William Ronald graduated from the Ontario College of Art in Toronto in 1951, having studied under Jock MacDonald. The following year, he travelled to New York, where he learned from the great abstract expressionist painter Hans Hofmann. On his return to Toronto in 1953, he became a founding member of the Painters Eleven collective, the pioneer movement of Modernism in Canada. The group’s first exhibition, in 1954, was also the first major commercial display of abstract art in Toronto. Ronald exhibited with the group on that occasion, and in New York in 1956.
In 1955 he had the good fortune of being introduced to Robert Hale, a curator at the Metropolitan Museum of Art, by Martin Baldwin, director of the Art Gallery of Toronto (as the AGO was then known). Hale had an extensive network in the Big Apple’s art milieu, inclusion in which thankfully moved Ronald onto the fast track, after he moved back to the city a second time. The Museum of Modern Art acquired one of his paintings.
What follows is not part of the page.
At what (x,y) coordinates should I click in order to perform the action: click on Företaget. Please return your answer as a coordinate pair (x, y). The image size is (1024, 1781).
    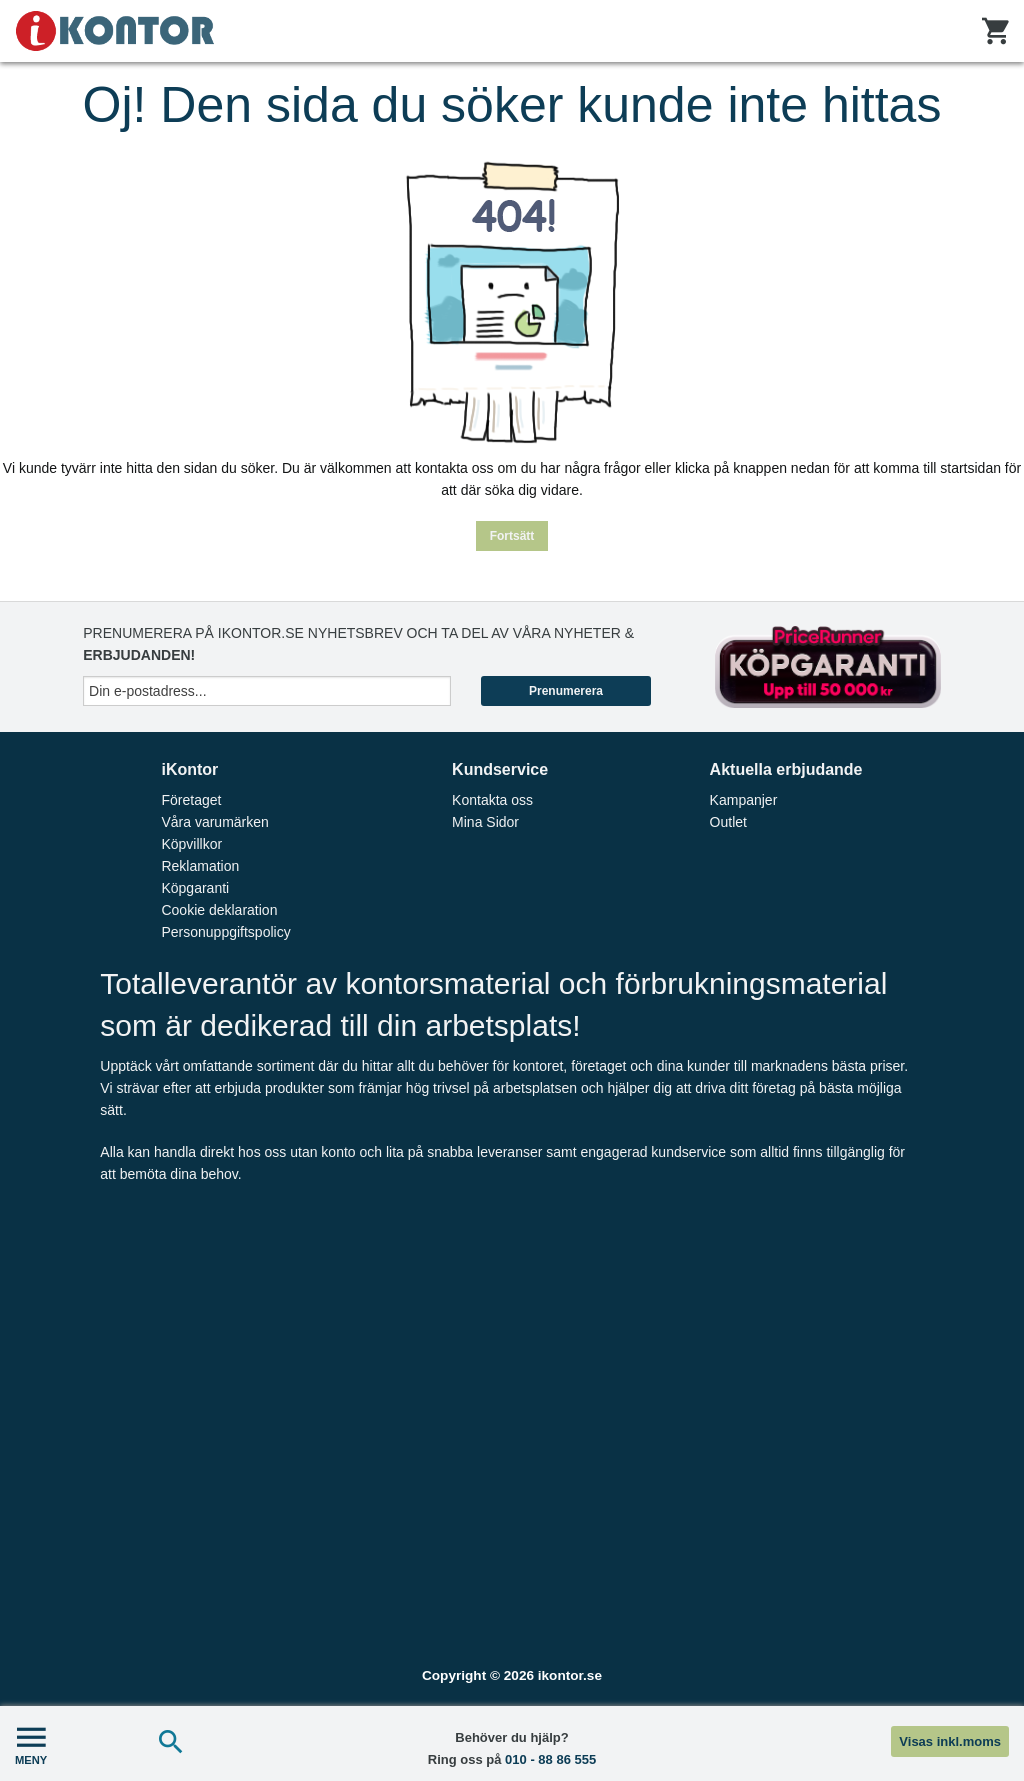
    Looking at the image, I should click on (191, 800).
Then, Ingeborg de Beausacq, a French countess who lived in New York, bought Ronald’s Bastille (1956)—a huge oil with a great red centrepiece—and threw a party in his honour. There he met art dealer Sam Kootz, who gave Ronald his first solo exhibition, in 1957. The Kootz Gallery show featured Bastille, Pyramid (1956, presented here), and more than a dozen other large works.
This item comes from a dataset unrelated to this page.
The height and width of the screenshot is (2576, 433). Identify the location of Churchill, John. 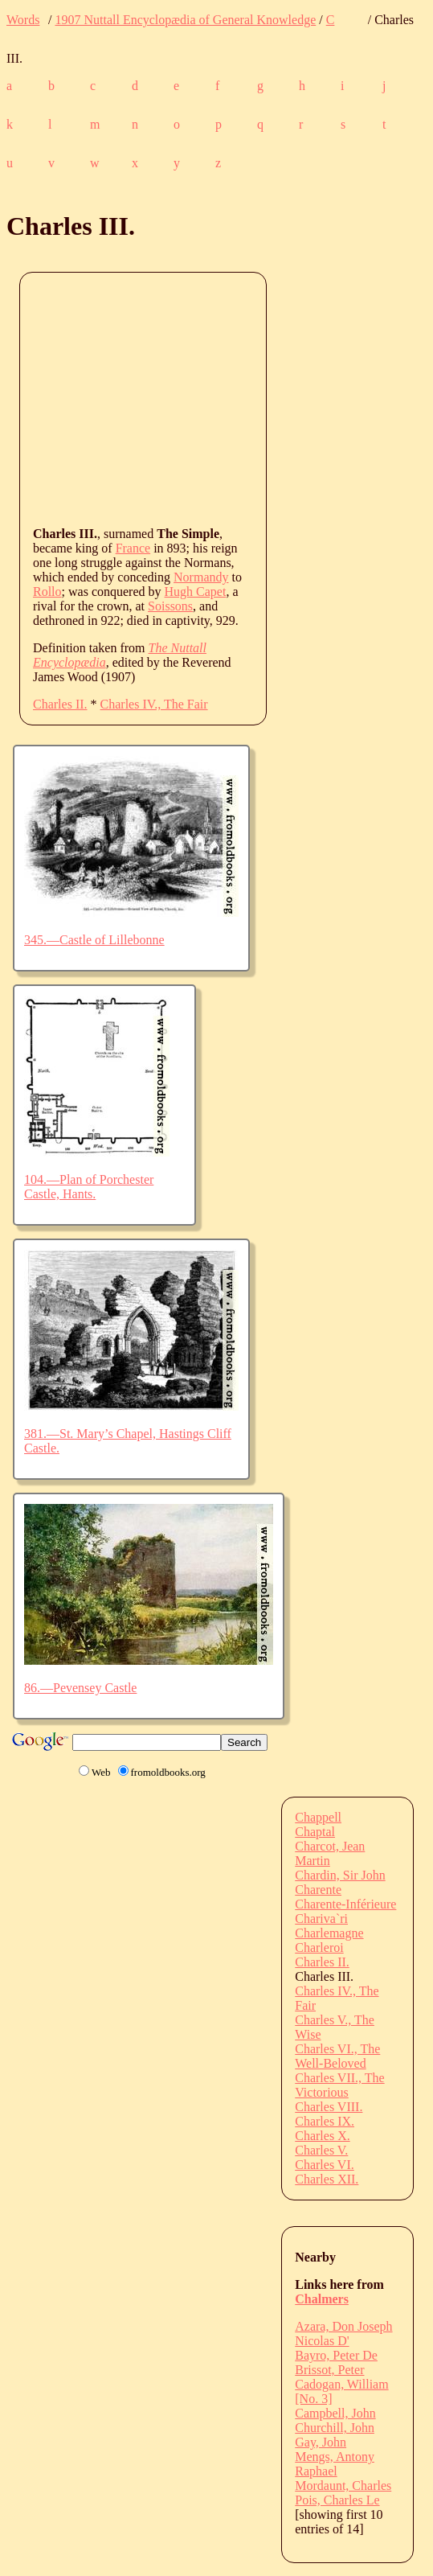
(334, 2427).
In Pyramid, Ronald replaced his typical black central figure—found in many of his 1956 canvases, such as J’accuse, Central Black, and Drumbeat—with, as Iris Nowell puts it, “Three slightly amorphous shapes: a red one suggesting a pyramid, and behind it a rich ultramarine shape against a large red squarish one.”
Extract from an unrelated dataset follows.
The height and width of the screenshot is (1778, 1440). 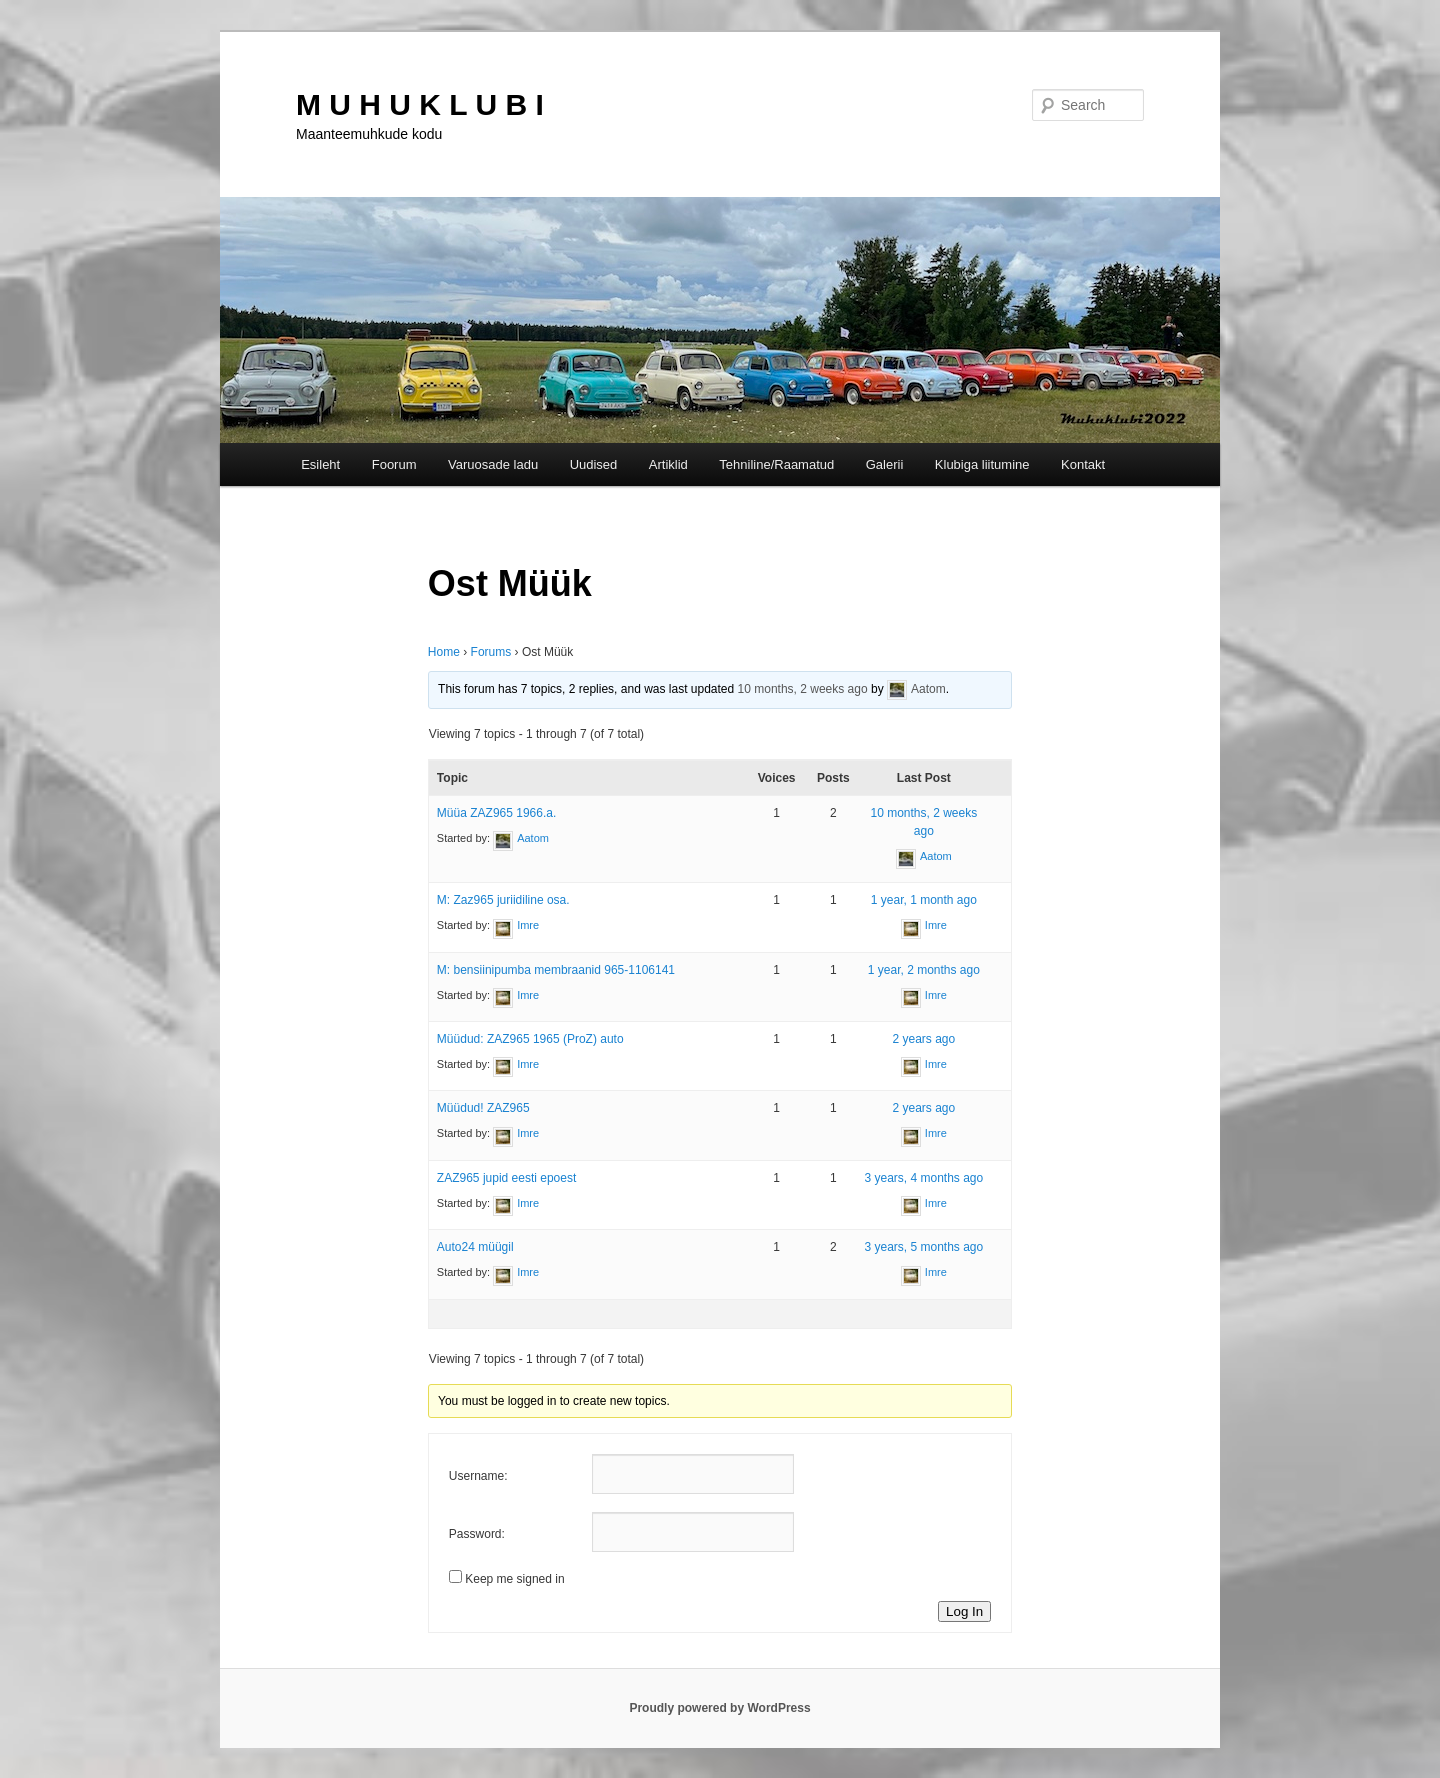 I want to click on 10 months, 2 weeks ago, so click(x=803, y=689).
The year 1956 was a pivotal one for Ronald. Works from this important time in his career can be found in numerous major museum collections, including the Museum of Modern Art, the Albright-Knox Art Gallery, the Brooklyn Museum, the Washington Gallery of Modern Art, the Guggenheim Museum, the Hirshhorn Museum, the Smithsonian American Art Museum, the Whitney Museum of American Art, the Art Institute of Chicago, the National Gallery of Canada, the Art Gallery of Ontario, and others.